Dopo i primi incontri laboratoriali, in cui il mio obiettivo s’incentrava esclusivamente sul sostenere il processo artistico con le mie competenze di arte-terapeuta, un utente condivide con me la sua gioia di poter scegliere come dare forma, creare e avere uno spazio di sperimentazione artistica, e mi chiede: «Suor Jenny, tu non vuoi disegnare? Perché non crei anche tu qui con noi?». Da quella domanda ho cominciato, con qualche piccolo strappo alla regola, a sedermi, alla stessa altezza di sguardi, e a tuffarmi nello stesso clima creativo. Ne è risultato uno spazio franco in cui ciascuno di noi crea e attinge idee, spunti, me compresa.

Tu non hai fame? Tu non desideri disegnare? Gratuità, qualcosa di estremamente bello e fragile che non ha nulla a che fare con la logica del calcolo, dello scambio e degli interessi, in cui stranamente, se doni, non perdi. Anzi, in cui più dai, più hai.
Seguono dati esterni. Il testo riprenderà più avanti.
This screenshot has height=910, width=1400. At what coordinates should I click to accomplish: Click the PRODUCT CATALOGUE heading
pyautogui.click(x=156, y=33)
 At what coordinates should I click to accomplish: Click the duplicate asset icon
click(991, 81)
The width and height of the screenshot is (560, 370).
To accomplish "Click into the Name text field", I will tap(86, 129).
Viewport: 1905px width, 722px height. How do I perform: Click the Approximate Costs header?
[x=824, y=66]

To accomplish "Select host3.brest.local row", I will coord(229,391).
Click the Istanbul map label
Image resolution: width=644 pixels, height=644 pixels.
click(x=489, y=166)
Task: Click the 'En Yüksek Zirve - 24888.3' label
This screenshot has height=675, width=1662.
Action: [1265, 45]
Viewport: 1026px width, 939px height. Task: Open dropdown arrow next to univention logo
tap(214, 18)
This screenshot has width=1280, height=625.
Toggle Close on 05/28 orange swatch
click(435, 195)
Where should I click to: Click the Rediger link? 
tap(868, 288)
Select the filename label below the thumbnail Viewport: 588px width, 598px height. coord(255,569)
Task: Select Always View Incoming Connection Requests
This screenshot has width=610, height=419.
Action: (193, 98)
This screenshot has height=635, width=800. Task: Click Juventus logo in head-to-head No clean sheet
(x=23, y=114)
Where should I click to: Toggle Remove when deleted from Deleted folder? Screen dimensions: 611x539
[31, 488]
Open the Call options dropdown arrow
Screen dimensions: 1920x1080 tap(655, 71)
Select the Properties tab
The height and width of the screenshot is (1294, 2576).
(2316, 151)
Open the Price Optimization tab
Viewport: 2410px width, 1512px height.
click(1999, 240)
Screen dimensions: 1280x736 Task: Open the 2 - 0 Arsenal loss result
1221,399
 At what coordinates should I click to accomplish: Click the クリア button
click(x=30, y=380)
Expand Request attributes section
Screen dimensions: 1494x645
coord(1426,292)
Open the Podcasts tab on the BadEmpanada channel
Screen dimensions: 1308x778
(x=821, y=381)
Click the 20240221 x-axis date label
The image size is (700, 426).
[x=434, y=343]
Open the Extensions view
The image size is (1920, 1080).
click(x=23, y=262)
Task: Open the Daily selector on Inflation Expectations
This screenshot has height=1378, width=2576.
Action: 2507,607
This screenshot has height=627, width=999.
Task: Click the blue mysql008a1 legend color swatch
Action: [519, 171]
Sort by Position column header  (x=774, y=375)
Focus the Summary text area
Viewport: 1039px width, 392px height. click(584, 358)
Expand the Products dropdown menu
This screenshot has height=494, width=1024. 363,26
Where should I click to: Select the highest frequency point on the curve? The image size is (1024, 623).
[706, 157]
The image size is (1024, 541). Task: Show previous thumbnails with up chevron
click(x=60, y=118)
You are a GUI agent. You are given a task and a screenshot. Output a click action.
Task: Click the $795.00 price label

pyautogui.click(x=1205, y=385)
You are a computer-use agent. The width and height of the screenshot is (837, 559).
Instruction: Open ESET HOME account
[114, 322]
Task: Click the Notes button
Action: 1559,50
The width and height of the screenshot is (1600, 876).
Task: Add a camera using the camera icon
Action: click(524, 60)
Gratuità, una parola estranea alla mercificazione e all’arrivare primi. Gratuità, una dimensione composta da tempo e spazio, che non chiede nulla se non di essere se stessi. Gratuità che fa rima con creatività, reciprocità, fondata sulla persona, su dei profili viventi precisi e inequivocabili.

Ripenso alle 11.15 di quel martedì di un caldissimo luglio e mi accorgo che alla messa alla quale Dio mi stava attendendo forse, in qualche modo, ci sono andata. Non era alle 12, non era a San Pietro, ma in un bar di una stradina nascosta, con uno dei tanti fratelli mai incontrati che mi dava il benvenuto gratuitamente, mi faceva accomodare, e che mi ricordava che… più dai, più hai.